Amendment No. 54 would omit live music from the provision. As I mentioned in an intervention on the hon. Member for North-East Cambridgeshire, there are circumstances in which live music certainly should be regarded as regulated entertainment. I used the example of the Glastonbury festival—the most extreme example, but there are plenty of others—as a place where a performance of music will undoubtedly attract a significant number of people. That should be regulated for the sake of public safety, noise nuisance and so on. The amendment does not hit the mark.
Amendments Nos. 113 and 114 suggest that we refer to the ''performance'' of recorded music to the public. I find that idea of the performance of live music fairly confusing. I can imagine some scenarios where the definition might work.

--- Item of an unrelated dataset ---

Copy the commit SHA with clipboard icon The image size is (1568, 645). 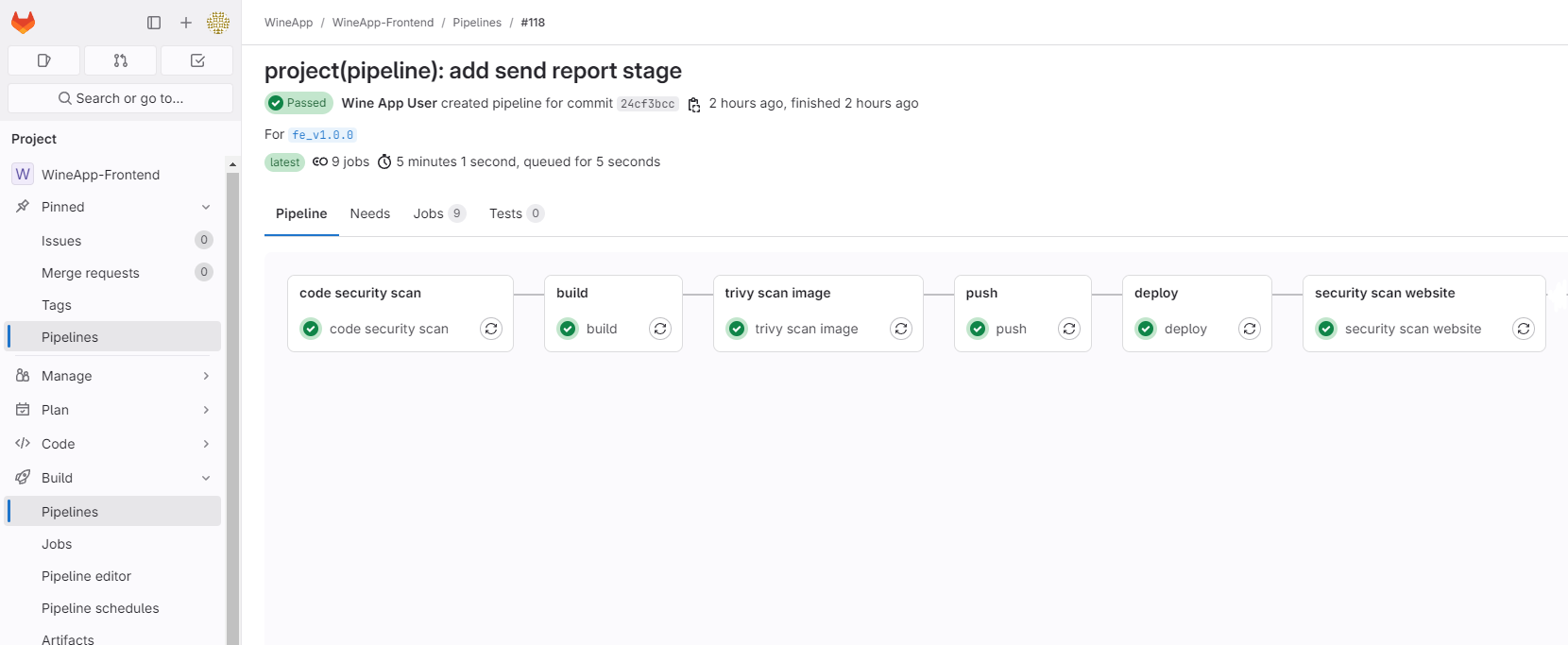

Miming on ''Top of the Pops'' might be regarded as a performance of recorded music. I suppose that Fatboy Slim and the like, who are DJs, might be performing recorded music. However, having listened to the hon. Member for North-East Cambridgeshire, it sounds as if he has framed the amendment to get round some of his worries about incidental music, so I do not think that he quite hits the mark with that amendment either.
I am unsure about amendment No. 110 adding ''dancing'' and ''making music''. As a former arts promoter and performer, I think that the participatory aspects of the arts should not be regulated. I would be concerned if amendment No. 110 added dancing and making music to regulated entertainments. I do not want participation in dancing and making music to be regulated.